◆ **To do**
Reproduce exactly, and only, the lines below from the one containing "At what coordinates" through the one containing "Screen dimensions: 1532x715".

◆ **Exercise material**
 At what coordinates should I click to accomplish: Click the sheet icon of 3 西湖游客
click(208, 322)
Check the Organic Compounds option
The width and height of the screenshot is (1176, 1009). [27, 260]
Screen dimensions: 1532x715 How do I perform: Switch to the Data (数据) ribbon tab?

--

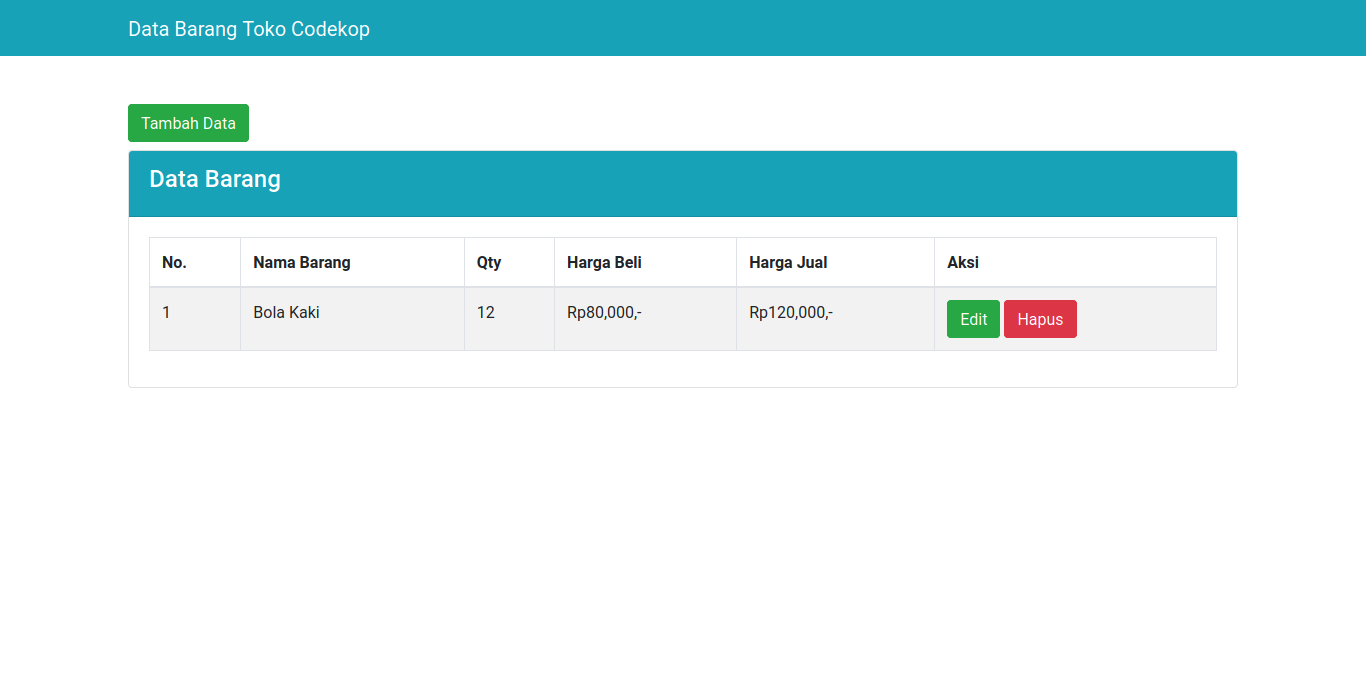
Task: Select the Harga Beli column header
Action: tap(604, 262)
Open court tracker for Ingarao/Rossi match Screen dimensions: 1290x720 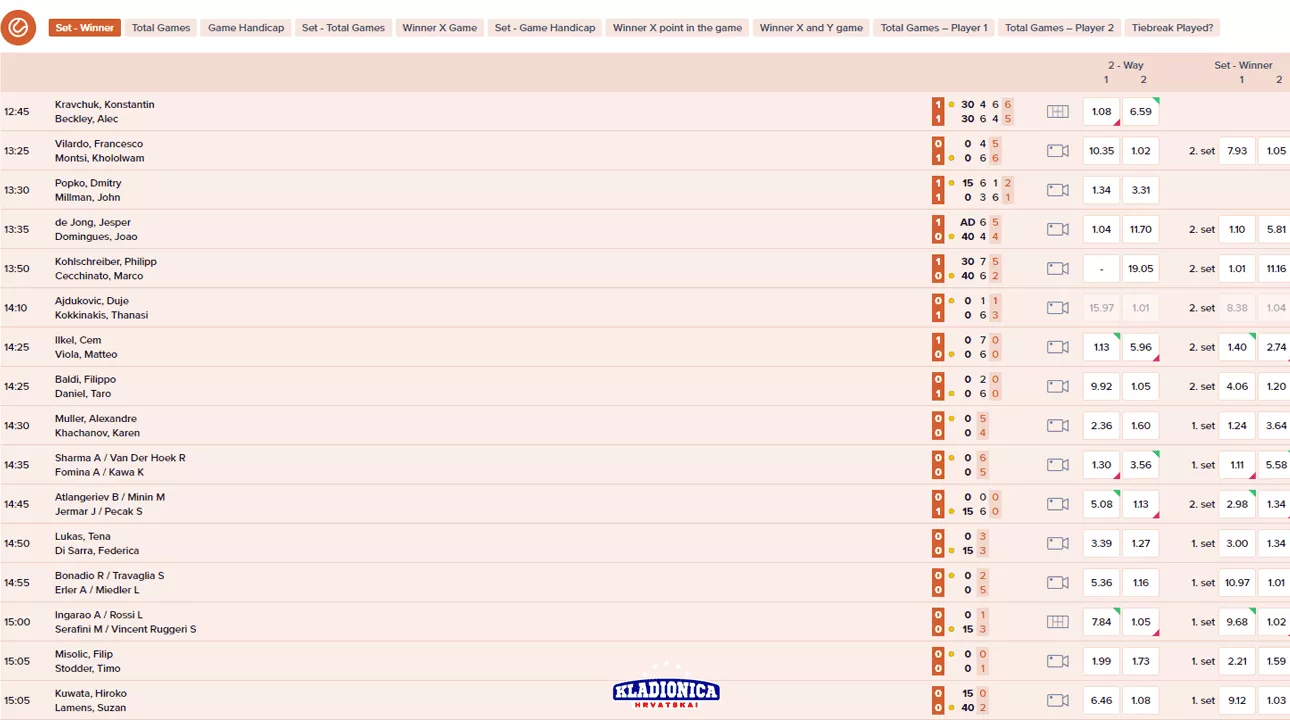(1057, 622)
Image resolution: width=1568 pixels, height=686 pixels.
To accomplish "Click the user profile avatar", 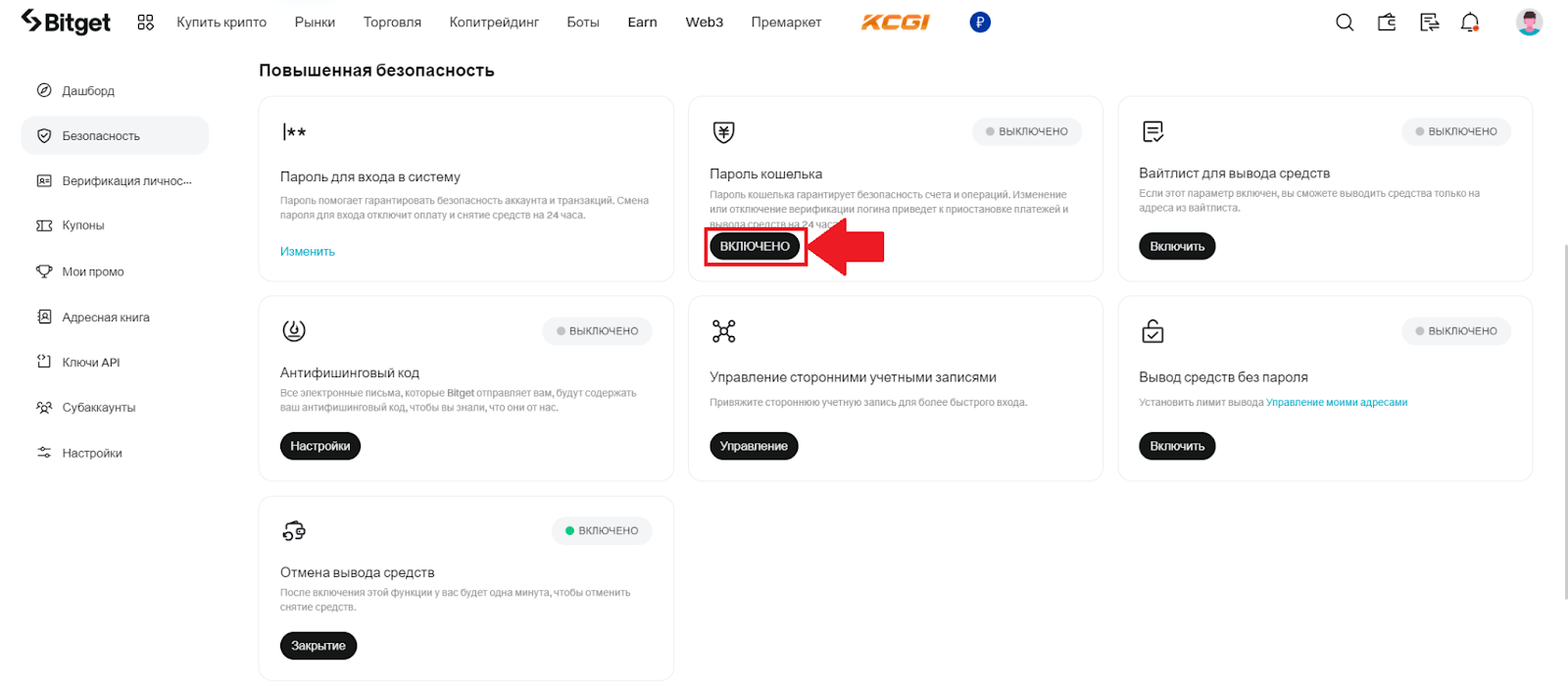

==

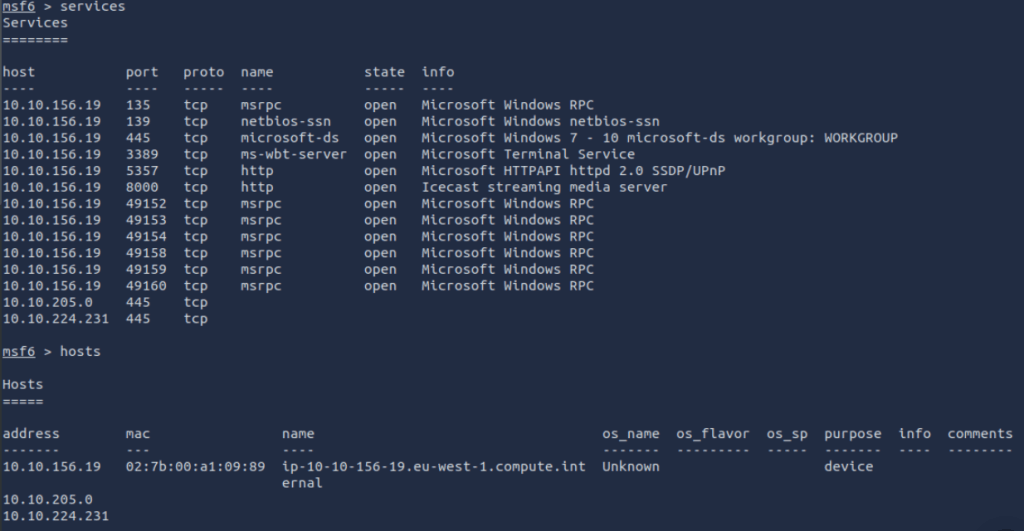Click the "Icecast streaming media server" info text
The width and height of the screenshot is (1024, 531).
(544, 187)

◆ **Problem solution**
 At what coordinates should I click to accomplish: Click the sheet icon of 3 西湖游客
click(208, 322)
Check the Organic Compounds option
The width and height of the screenshot is (1176, 1009). [27, 260]
Screen dimensions: 1532x715 How do I perform: Switch to the Data (数据) ribbon tab?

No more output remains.